ASSIGNMENT:
Nothing is needed except the lines below that run from the one with "Accueil (22, 56)" through the one with "Carpuride W702H/W502H Harley-Compatible", repeated exactly.
____
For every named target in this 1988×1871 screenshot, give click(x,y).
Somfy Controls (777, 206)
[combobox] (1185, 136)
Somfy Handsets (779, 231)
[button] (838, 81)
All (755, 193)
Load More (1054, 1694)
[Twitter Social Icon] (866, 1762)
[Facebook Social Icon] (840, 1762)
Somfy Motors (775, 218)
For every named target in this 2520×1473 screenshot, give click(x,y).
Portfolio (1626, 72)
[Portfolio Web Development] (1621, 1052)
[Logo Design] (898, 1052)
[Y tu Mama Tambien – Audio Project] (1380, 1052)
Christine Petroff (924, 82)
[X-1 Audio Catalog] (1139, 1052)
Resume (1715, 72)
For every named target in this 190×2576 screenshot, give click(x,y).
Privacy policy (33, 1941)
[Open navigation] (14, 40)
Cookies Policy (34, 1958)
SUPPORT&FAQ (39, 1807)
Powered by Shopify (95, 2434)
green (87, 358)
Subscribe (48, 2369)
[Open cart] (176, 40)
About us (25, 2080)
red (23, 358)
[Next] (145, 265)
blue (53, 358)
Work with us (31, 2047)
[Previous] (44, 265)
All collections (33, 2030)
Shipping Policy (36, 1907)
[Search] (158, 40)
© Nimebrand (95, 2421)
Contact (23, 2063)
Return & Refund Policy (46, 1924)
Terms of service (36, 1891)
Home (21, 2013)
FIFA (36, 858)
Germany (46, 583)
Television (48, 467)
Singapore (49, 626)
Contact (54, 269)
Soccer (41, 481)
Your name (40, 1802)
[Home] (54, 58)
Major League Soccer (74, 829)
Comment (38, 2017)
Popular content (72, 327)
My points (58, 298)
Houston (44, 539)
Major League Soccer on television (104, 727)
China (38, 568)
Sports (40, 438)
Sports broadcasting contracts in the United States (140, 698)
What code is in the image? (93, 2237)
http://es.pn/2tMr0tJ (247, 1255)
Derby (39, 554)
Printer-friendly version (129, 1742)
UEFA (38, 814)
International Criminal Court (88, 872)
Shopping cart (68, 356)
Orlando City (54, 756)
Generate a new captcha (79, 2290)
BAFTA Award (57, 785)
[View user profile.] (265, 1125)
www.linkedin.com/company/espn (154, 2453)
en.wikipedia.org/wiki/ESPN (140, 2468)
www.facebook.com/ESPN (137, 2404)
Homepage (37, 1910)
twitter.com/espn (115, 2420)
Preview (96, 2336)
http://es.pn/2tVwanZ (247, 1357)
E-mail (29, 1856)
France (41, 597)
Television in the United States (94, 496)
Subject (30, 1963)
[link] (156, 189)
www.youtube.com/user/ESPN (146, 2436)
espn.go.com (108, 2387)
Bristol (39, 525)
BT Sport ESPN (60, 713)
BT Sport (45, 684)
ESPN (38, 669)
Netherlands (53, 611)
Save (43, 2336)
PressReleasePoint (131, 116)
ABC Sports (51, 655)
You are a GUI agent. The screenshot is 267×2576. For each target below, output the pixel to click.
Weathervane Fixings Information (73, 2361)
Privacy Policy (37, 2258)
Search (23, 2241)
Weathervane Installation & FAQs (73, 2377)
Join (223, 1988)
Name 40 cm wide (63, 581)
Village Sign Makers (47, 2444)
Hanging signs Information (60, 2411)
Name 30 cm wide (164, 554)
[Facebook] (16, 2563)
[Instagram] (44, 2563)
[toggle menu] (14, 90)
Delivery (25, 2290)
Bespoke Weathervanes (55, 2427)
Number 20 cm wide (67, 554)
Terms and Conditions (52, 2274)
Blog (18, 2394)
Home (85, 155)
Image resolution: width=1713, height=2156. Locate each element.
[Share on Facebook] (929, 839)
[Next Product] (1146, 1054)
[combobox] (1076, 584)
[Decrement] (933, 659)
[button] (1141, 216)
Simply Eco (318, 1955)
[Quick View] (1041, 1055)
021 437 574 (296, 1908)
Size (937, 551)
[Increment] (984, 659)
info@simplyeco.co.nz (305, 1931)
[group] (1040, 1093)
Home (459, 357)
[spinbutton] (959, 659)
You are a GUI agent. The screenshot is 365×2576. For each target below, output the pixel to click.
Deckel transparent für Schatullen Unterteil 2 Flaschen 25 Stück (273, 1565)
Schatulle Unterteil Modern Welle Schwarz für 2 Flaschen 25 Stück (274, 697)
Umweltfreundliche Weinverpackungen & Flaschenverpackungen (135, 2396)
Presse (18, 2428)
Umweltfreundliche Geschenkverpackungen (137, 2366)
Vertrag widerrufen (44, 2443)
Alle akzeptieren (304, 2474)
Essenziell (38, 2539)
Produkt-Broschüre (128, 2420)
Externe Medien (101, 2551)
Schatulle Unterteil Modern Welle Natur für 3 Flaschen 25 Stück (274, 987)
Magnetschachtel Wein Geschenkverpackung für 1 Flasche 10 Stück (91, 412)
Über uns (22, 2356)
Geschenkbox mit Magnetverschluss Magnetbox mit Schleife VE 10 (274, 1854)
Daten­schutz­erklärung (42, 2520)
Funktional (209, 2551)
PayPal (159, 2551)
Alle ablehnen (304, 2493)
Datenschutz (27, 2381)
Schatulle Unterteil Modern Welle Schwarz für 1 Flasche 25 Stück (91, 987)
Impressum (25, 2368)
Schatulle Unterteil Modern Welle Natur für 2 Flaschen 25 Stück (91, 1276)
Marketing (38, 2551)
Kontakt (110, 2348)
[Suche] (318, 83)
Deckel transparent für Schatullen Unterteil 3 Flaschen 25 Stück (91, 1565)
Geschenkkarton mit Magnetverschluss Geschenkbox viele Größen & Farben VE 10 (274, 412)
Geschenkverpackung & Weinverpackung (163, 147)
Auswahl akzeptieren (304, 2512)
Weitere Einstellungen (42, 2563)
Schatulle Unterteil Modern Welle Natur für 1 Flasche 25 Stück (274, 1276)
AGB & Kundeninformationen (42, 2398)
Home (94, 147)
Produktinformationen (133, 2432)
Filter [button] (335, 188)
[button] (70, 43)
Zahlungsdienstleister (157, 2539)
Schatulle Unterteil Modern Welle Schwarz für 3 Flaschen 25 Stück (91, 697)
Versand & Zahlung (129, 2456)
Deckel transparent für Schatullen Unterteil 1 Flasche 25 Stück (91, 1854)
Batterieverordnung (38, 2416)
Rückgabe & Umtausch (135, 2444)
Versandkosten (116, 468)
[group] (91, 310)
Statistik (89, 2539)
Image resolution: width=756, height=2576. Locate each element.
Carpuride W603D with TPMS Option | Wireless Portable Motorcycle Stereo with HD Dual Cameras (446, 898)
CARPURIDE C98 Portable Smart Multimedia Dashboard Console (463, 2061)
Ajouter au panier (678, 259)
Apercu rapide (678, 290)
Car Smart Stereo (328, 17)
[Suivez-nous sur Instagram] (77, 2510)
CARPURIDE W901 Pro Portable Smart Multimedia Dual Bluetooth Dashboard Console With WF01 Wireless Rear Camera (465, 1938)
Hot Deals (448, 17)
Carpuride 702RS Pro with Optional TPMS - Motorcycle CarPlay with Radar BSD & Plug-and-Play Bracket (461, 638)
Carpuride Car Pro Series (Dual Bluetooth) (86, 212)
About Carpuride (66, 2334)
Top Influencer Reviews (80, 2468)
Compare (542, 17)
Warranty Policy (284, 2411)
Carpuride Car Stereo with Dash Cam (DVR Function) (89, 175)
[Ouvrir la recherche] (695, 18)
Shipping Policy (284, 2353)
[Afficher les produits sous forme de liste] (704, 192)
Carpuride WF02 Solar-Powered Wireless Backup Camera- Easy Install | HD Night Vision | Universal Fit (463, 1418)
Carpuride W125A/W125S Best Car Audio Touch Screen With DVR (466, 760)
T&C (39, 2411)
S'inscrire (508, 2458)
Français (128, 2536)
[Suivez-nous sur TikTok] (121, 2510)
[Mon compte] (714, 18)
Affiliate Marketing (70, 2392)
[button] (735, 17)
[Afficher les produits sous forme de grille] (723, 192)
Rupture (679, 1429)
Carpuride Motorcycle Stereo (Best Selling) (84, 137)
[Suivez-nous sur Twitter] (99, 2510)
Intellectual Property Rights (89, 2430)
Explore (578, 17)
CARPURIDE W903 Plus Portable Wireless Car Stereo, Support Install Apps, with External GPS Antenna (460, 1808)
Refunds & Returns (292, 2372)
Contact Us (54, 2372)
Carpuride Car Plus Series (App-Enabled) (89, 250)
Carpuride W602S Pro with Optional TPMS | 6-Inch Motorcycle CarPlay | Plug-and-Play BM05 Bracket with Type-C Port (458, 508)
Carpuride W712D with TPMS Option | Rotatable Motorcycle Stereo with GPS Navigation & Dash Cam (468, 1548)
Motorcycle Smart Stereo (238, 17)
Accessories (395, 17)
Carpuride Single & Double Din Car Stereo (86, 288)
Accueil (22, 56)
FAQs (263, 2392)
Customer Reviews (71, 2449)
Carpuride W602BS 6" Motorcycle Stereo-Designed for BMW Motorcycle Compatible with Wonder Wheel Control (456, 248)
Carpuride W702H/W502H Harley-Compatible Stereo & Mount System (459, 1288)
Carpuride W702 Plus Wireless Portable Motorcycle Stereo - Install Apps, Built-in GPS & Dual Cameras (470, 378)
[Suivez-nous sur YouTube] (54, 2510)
____
ANSWER FOR THE TASK:
Accueil (22, 56)
FAQs (263, 2392)
Customer Reviews (71, 2449)
Carpuride W602BS 6" Motorcycle Stereo-Designed for BMW Motorcycle Compatible with Wonder Wheel Control (456, 248)
Carpuride W702H/W502H Harley-Compatible Stereo & Mount System (459, 1288)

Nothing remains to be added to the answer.